El perro de Bush
Por: Reinaldo Spitaletta
¡QUÉ CURIOSO! LA SARGENTO ESTAdounidense Gwen Beberg, mientras apabullaba iraquíes en Bagdad, halló en un basurero, sola y abandonada, a una perra, a la que bautizó Ratchet.
Después de presiones, trámites y ternuras, el animal llegó a los Estados Unidos, como heroína y estrella mediática. El caso sacó del olvido por unos días la invasión norteamericana a Irak, que, según investigadores británicos, ha causado, desde 2003, un millón doscientos mil muertos.
La ocupación gringa a Irak es de las vergüenzas modernas. Fundamentada en mentiras, la invasión tiene historias siniestras que convierten al gobierno norteamericano en genocida y al pueblo del violado país en mártir y víctima de una superpotencia. Quizá ya esté oculta en la bruma de la desinformación la gesta de los habitantes de Faluya, la ciudad de las mil mezquitas, bombardeada y sitiada por las tropas, en la que hubo fusilamientos masivos de civiles, entre ellos decenas de niños.
Tal vez ya nadie recuerde que en Faluya (como sucedió en la histórica Numancia) los habitantes tuvieron que apelar al canibalismo y comerse a sus muertos, ante el sitio criminal de los soldados norteamericanos. Quizá hayan desaparecido en la amnesia general las torturas que los invasores causaban a los presos en Abu Ghraib. O los bombardeos con fósforo blanco, o las bombas de racimo que arrasaron a miles de civiles.
La invasión a Irak, que ha contado con una resistencia heroica del pueblo, es una de las agresiones imperialistas más espantosas de los últimos tiempos, aunque esté disfrazada de cruzada por la libertad y la democracia. Las ya sabidas tropelías de Bush y su séquito neoconservador, se constituyen en crímenes de lesa humanidad. Claro que para Washington, creador de la mentira de las armas de destrucción masiva y otros embustes, se trataba de instaurar en Irak la “democracia”. El imperio, tan generoso, no iba tras el petróleo y otros negocios, sino como redentor del pueblo iraquí. En marzo de 2008, al cumplirse cinco años de la ocupación, Bush dijo, sin sonrojarse, que la invasión “valió la pena”.

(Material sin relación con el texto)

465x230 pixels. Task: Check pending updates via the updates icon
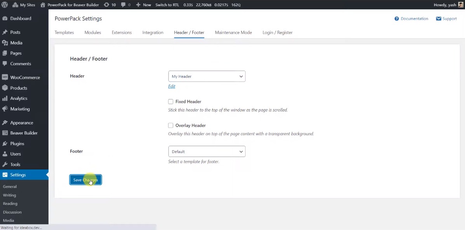pos(107,5)
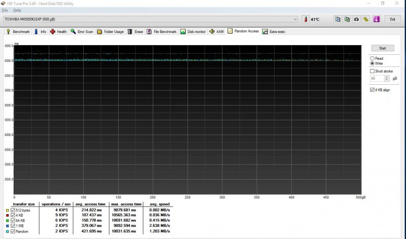Open the Error Scan tab

pos(82,31)
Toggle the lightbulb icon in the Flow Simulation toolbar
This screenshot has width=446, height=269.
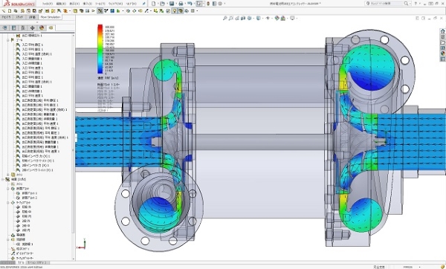click(175, 11)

Así que asesinar a más de un millón de personas, arrasar bibliotecas, destruir una cultura, desplazar a más de cinco millones de seres humanos, acabar con la infraestructura, quemar testimonios milenarios de arte y ciencia, y un sinnúmero de atropellos más “valió la pena”. Un reportero, al evocar los cinco años de la operación “Conmoción y Pavor”, dijo que Bagdad fue derruida por las verdaderas fuerzas del mal: las de Bush, él mismo sujeto que, según Hugo Chávez, “huele a azufre”.
Irak vive en estado de horror y conmoción interior. Sin embargo, su pueblo sabe que ningún invasor de su territorio ha triunfado. Ni los romanos ni los ingleses. Y aquí vuelvo al cuento de Ratchet, salvada por una criminal de guerra enternecida ante el triste espectáculo del perro abandonado. A lo mejor, sus dueños habían sido eliminados por las tropas invasoras.
El domingo pasado, cuando el presidente Bush daba una rueda de prensa en Bagdad, un reportero iraquí le arrojó los zapatos al hombre que pudiera ser el mayor genocida de estos tiempos, el que patrocinó una invasión a un país soberano y ha causado la muerte a un millón doscientas mil personas. Los zapatos del periodista volaron, acompañados por el grito de “¡perro!”. Falló. Tal vez Bush merezca más que unos zapatazos: la condena internacional por ser un criminal de guerra.
Ah, y habrá que pedirles perdón a los perros. No creo que sean tan desalmados como Bush. Qué curioso: la perra iraquí tuvo como ángel de la guarda a una criminal de guerra, que, como suele pasar, algún día será condecorada, al tiempo que Irak tendrá que aguantarse a los invasores hasta enero de 2012, sino es que la resistencia los derrota antes, como en Vietnam.